Die Chongor Sanddünen, ”Chongoriin Els”, sind wohl die beachtlichsten Sandmassen des Gobi Gurvan Saichan Nationalparks, deren Fläche mehr als 900km2 groß ist. Diese Dünen gehören zu den flächengrößten, sandigsten Gebieten der Mongolei. Aus dem Nichts entstehend, sind sie zweifellos eine der spektakulärsten Sehenswürdigkeiten im Land. Weil der Wind stets von Norden nach Süden weht, werden die Sanddünen bis zu 300m hoch. Die Chongor Dünen erstrecken sich über einen Gebiet von 180km und breiten sich 27km aus. Einwohner nennen sie die "singenden Dünen", auf Grund der Töne, die entstehen, wenn der Wind den Sand bewegt. Die Sanddünen umgibt Steppe soweit das Auge blicken kann.

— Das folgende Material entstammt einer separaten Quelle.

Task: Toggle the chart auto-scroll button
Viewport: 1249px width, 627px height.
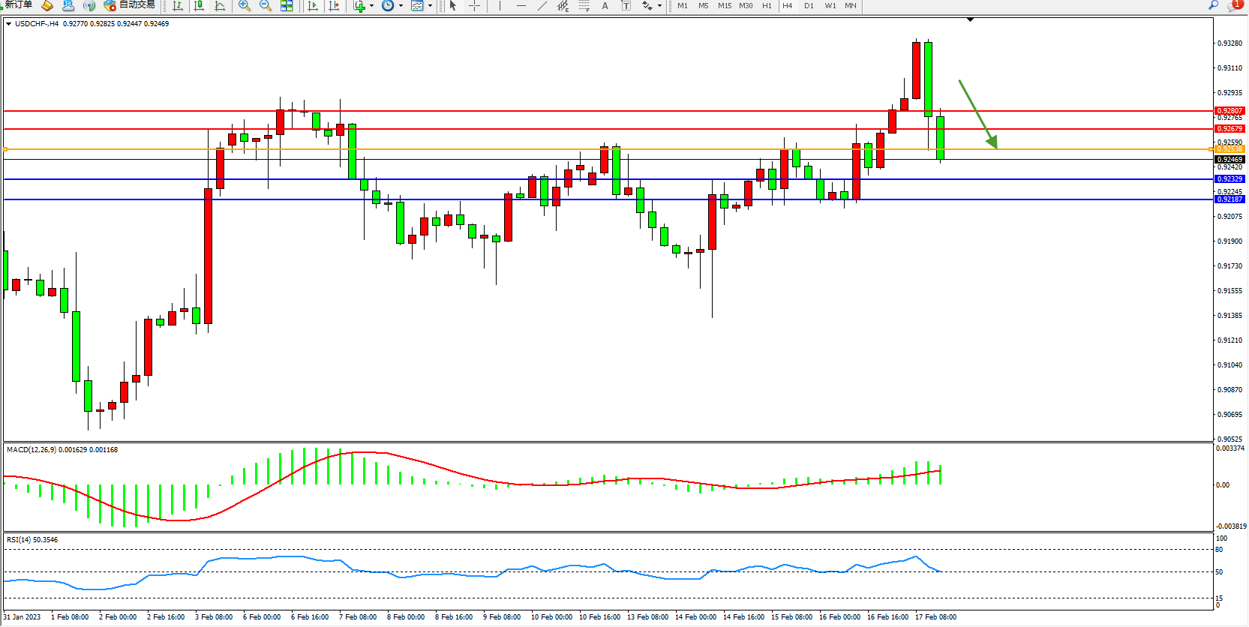Action: [313, 5]
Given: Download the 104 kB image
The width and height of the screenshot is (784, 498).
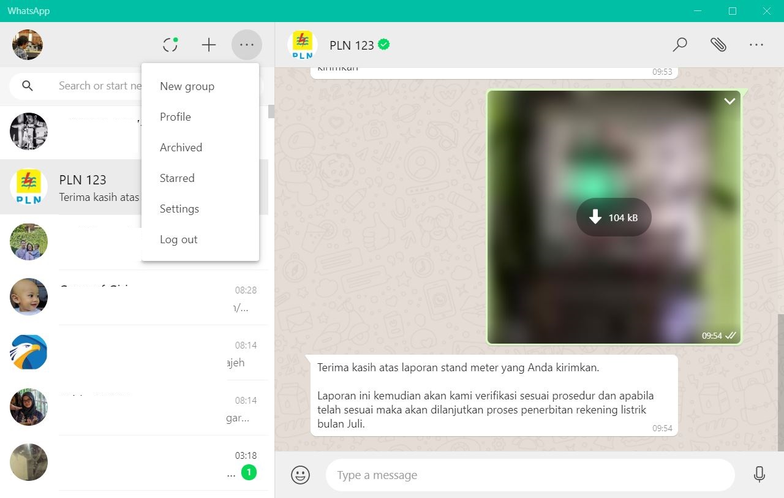Looking at the screenshot, I should click(x=613, y=217).
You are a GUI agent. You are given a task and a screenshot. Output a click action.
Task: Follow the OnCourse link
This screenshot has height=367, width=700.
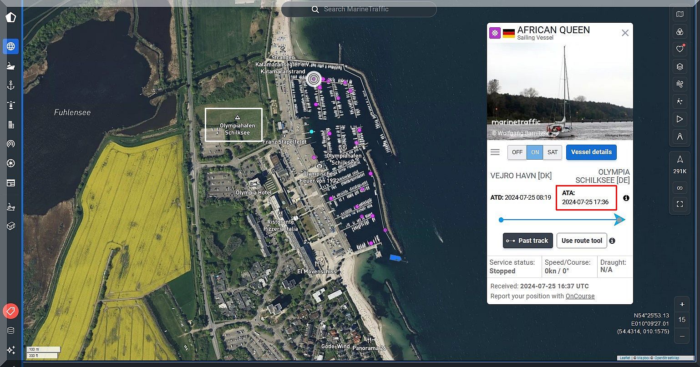(580, 296)
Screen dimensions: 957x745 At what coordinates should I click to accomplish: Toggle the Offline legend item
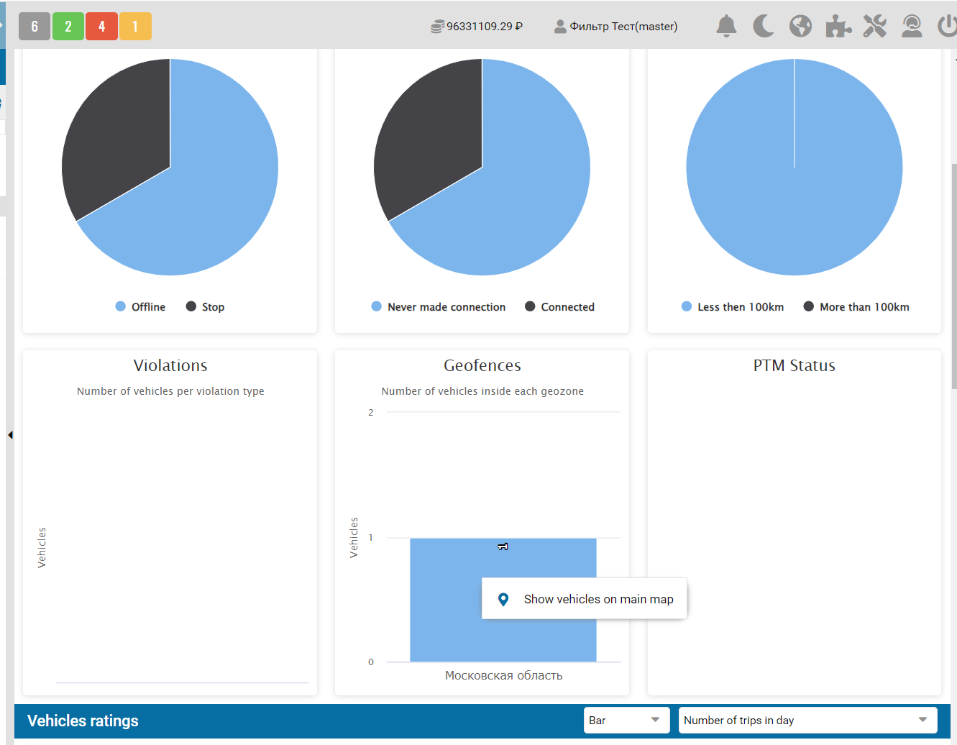141,307
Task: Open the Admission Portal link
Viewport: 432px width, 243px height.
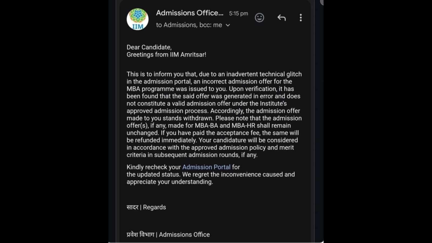Action: pyautogui.click(x=206, y=167)
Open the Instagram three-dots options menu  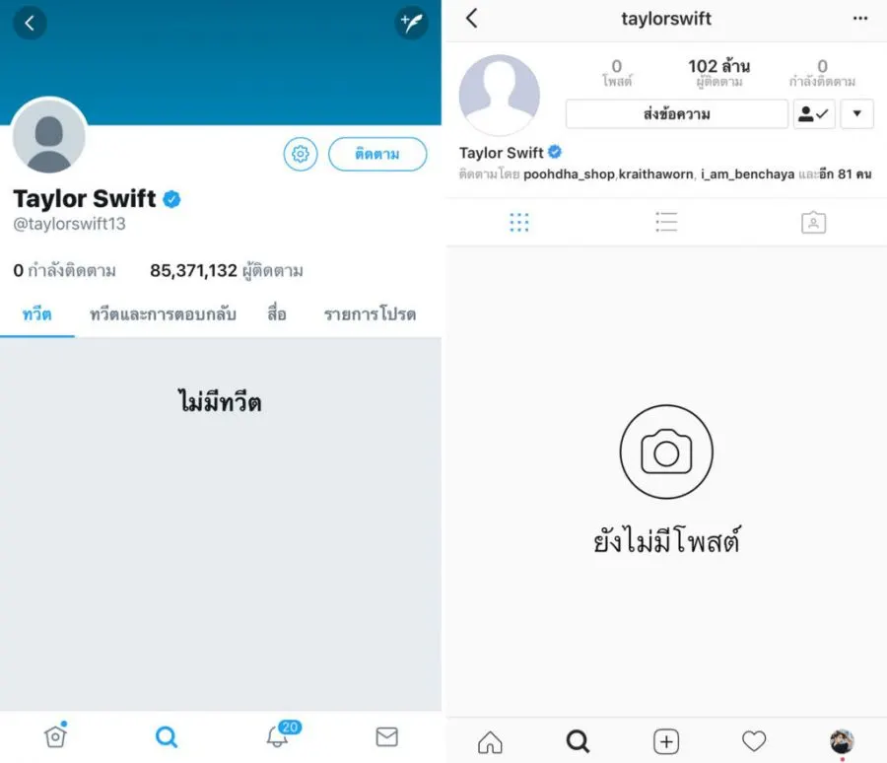coord(859,19)
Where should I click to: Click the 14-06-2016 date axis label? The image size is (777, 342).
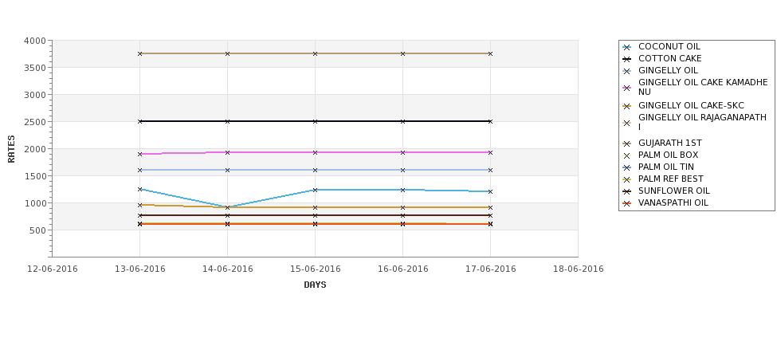(x=227, y=269)
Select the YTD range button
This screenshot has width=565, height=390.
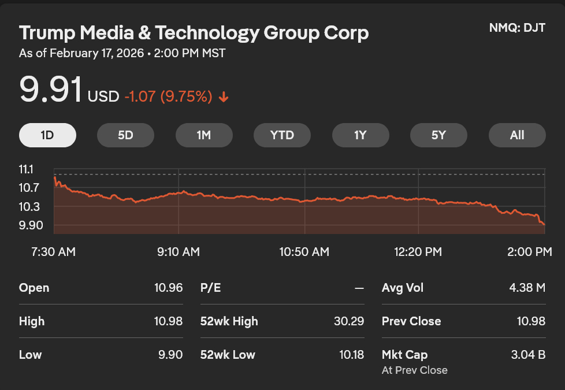282,135
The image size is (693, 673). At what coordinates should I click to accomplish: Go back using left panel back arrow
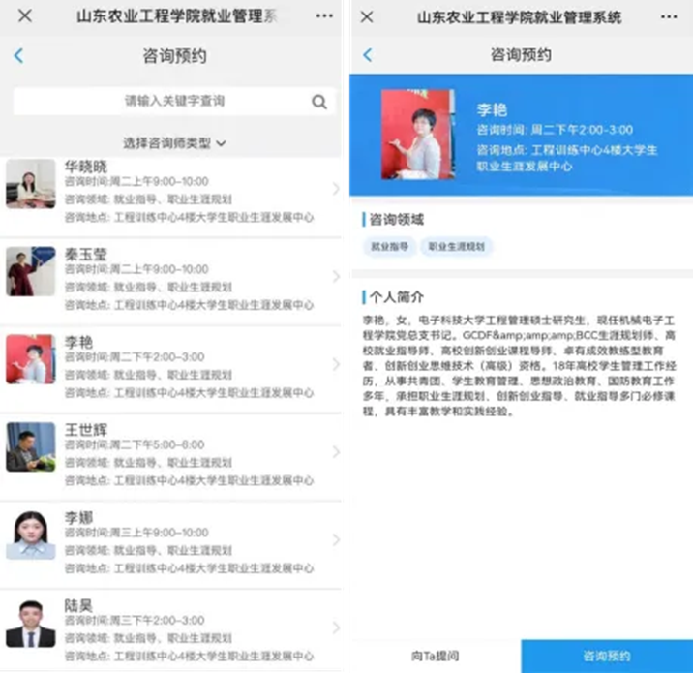(18, 56)
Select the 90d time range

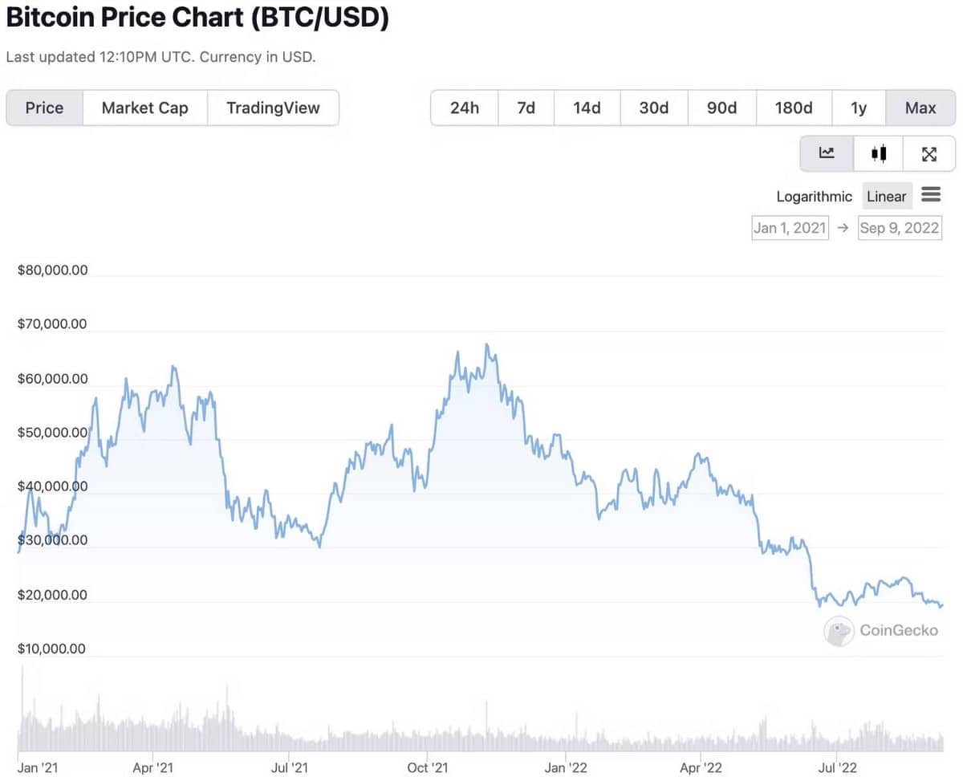point(721,108)
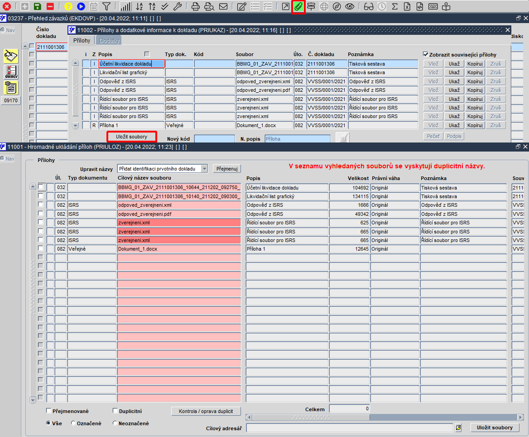The height and width of the screenshot is (437, 529).
Task: Toggle Zobrazit související přílohy checkbox
Action: pos(425,54)
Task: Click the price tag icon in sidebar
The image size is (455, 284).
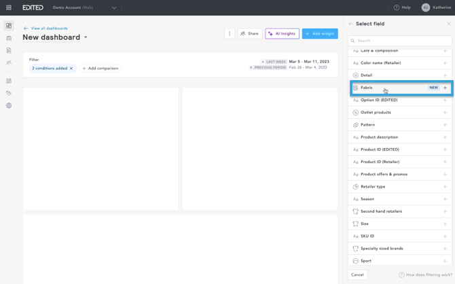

Aufgrund der beeindruckenden blassgelben Farbkombinationen strahlen die Chongor Dünen einen besonderen Reiz aus. Im Norden gibt es parallel zu ihnen üppige und prächtige Vegetation, in Linienformen, umgrenzt von dem Chongoriin Gol Fluss. Er fließt an den Sanddünen entlang und bildet eine Oase inmitten der trockenen Landschaft. Seine Quelle liegt unter der Erde.

Diese Gegend ist zudem reich an Fossilien gefundener Dinosaurier und an Mineraleinlagerungen.